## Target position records
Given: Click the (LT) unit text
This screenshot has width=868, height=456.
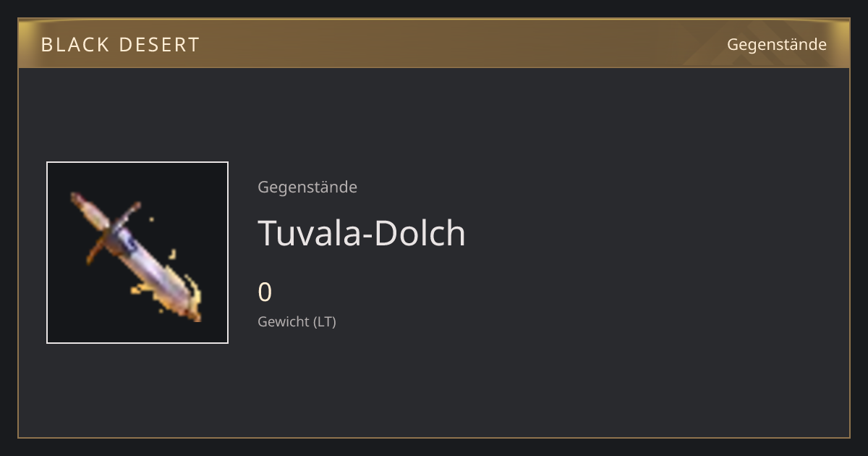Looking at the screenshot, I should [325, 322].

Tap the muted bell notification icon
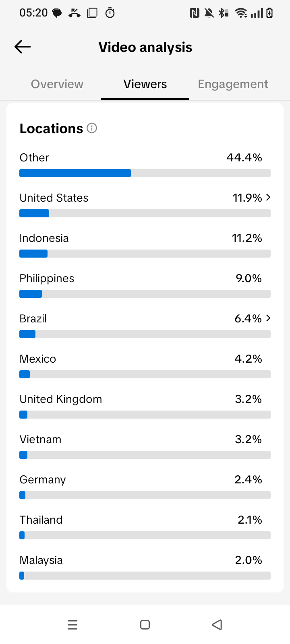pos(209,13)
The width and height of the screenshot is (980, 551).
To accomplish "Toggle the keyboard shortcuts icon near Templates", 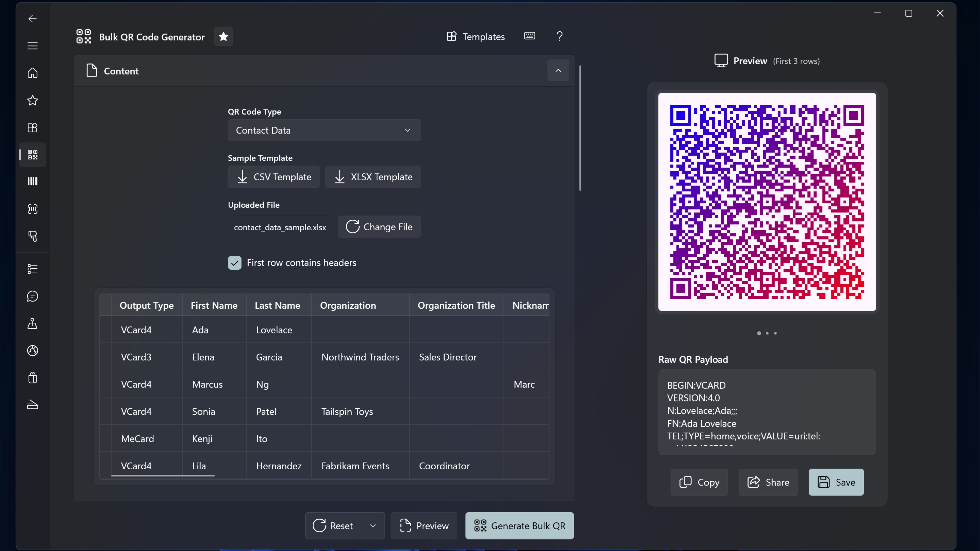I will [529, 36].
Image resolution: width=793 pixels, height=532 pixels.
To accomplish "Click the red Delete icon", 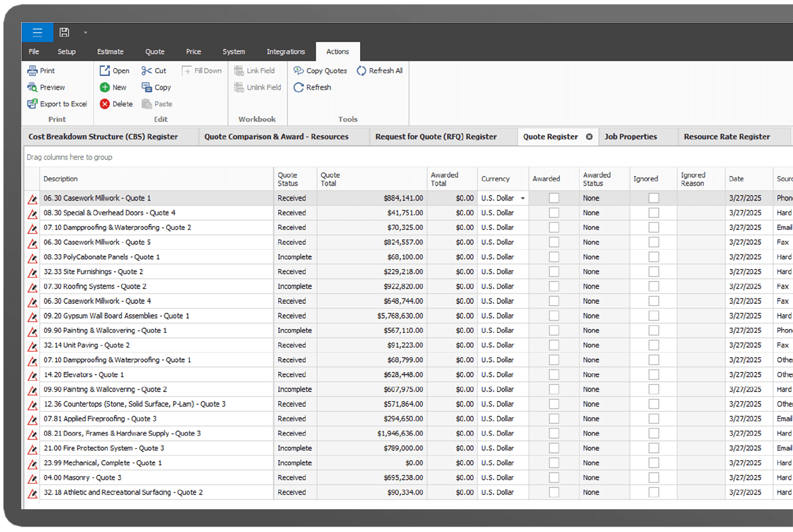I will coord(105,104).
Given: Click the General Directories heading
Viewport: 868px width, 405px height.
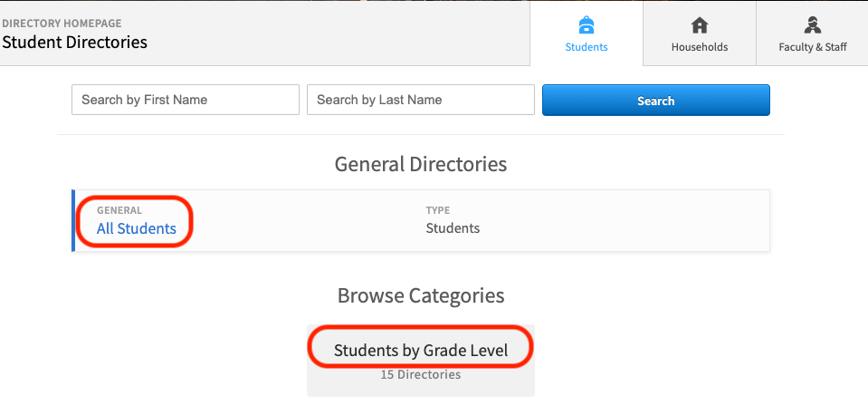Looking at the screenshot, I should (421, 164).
---
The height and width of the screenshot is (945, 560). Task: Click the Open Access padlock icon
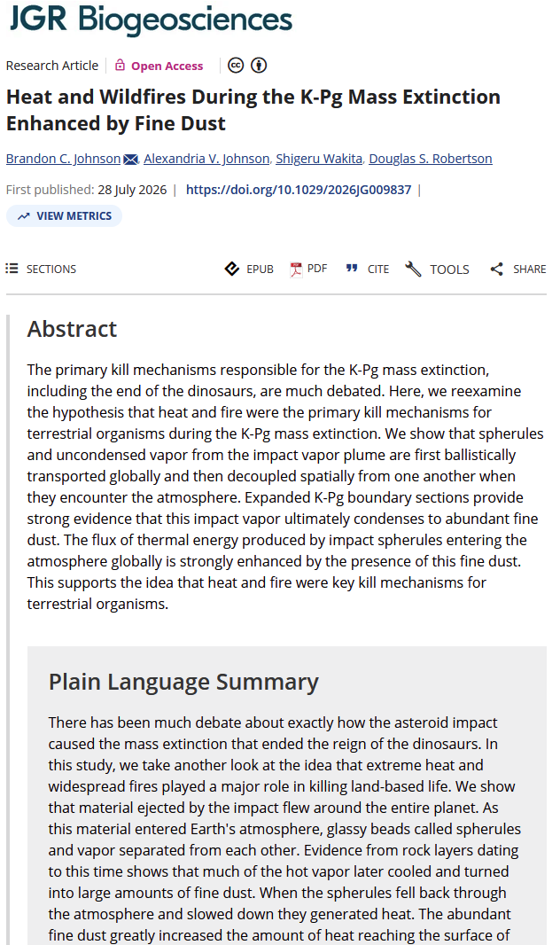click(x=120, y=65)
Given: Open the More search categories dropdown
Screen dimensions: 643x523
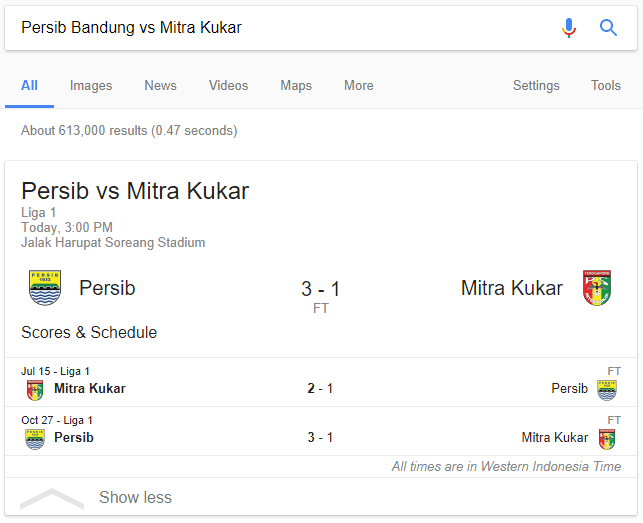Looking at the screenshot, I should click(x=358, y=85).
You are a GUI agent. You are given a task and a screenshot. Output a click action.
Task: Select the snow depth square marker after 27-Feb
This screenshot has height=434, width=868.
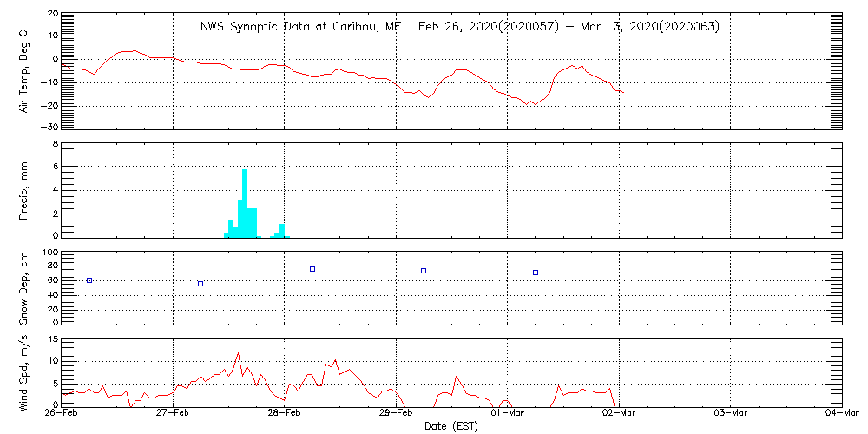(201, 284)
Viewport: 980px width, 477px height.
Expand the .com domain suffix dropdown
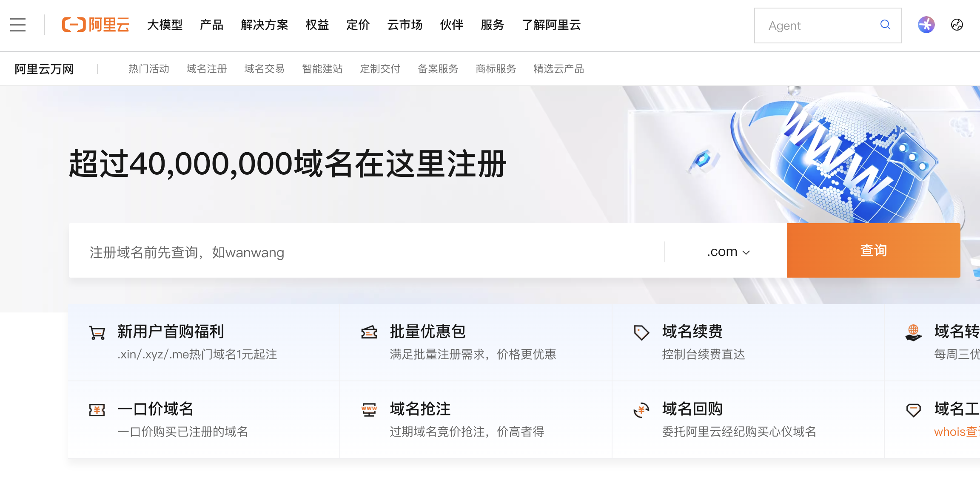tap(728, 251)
* * *
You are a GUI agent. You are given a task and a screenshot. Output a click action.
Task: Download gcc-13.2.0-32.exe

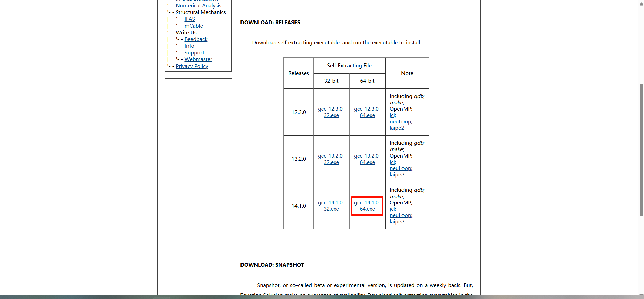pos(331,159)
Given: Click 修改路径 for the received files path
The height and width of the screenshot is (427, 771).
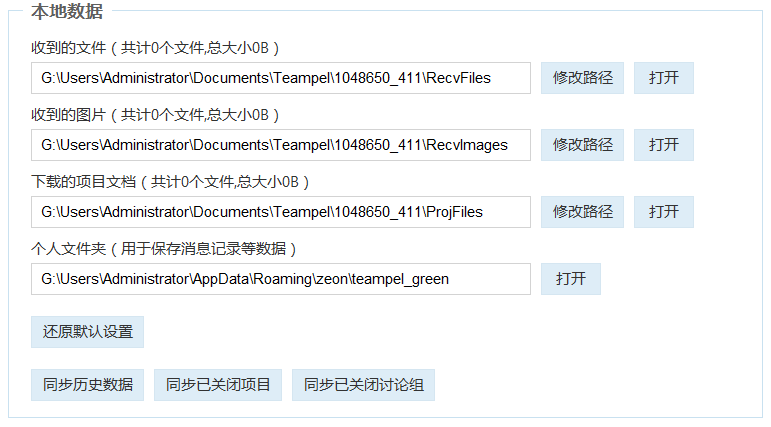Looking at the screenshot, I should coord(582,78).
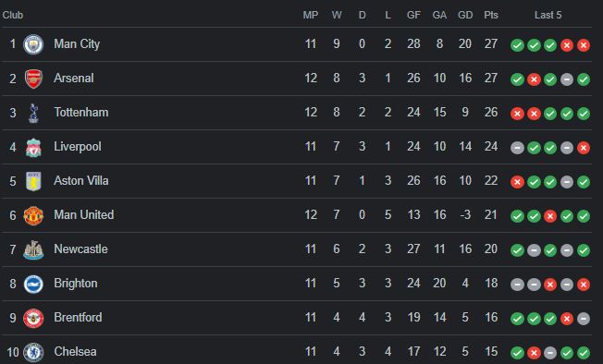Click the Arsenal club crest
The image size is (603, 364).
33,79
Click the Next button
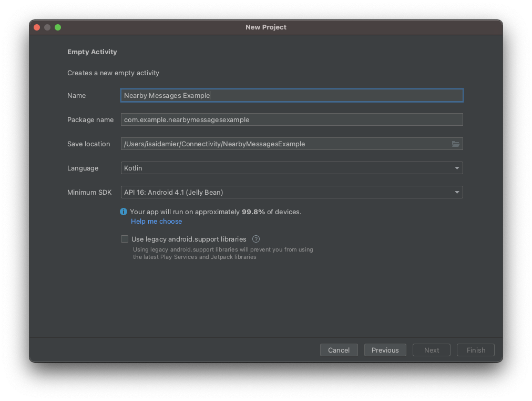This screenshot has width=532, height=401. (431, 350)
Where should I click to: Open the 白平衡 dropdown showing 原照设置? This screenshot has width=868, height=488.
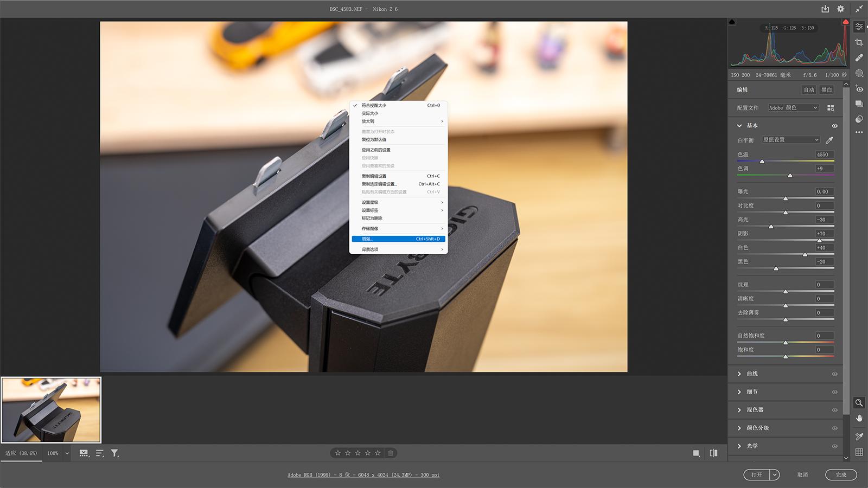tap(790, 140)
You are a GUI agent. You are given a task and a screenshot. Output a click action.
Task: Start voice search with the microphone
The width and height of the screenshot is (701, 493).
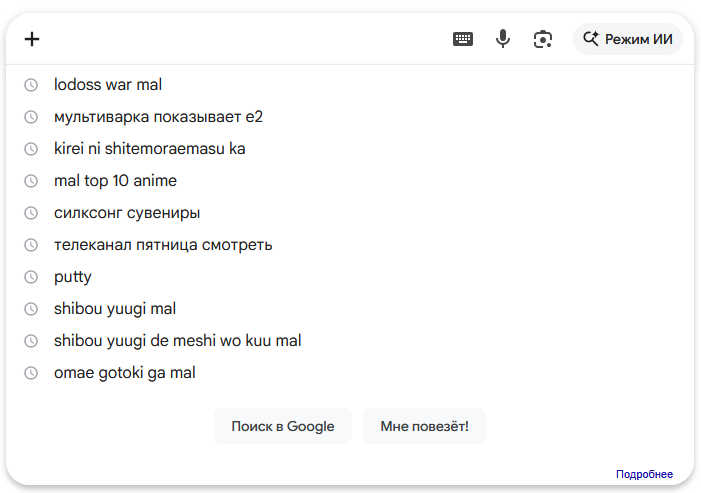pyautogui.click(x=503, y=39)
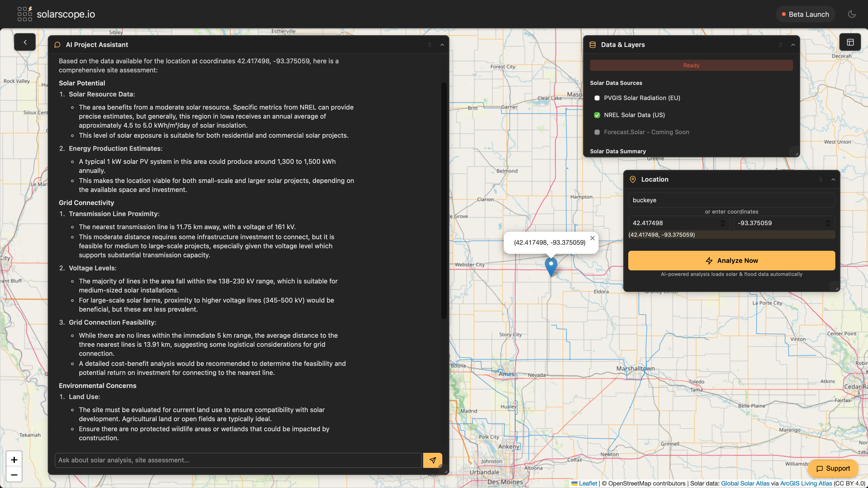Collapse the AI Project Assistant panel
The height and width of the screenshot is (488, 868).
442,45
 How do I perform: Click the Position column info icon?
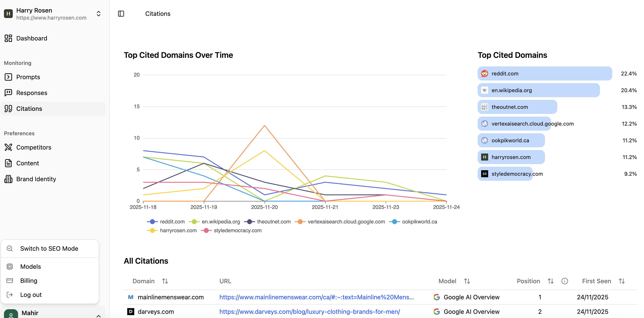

## Exercise requirements
Rewrite the items starting with the line that contains "Given: Click 修改路径 for the received files path" and going on through the line that contains "How do I perform: Click", with "microphone" changed to "mic button" and everything else unchanged. Leave the pictures out of your answer.

## Exercise answer
Given: Click 修改路径 for the received files path
The height and width of the screenshot is (427, 771).
Looking at the screenshot, I should coord(582,78).
Click the Arsenal club crest
The image size is (603, 364).
33,79
Click the Next button
This screenshot has width=532, height=401. (431, 350)
Where should I click to: Open the 白平衡 dropdown showing 原照设置? This screenshot has width=868, height=488.
tap(790, 140)
You are a GUI agent. You are given a task and a screenshot. Output a click action.
Task: Start voice search with the mic button
The width and height of the screenshot is (701, 493).
pyautogui.click(x=503, y=39)
Collapse the AI Project Assistant panel
The height and width of the screenshot is (488, 868).
442,45
 How do I perform: Click the Position column info icon?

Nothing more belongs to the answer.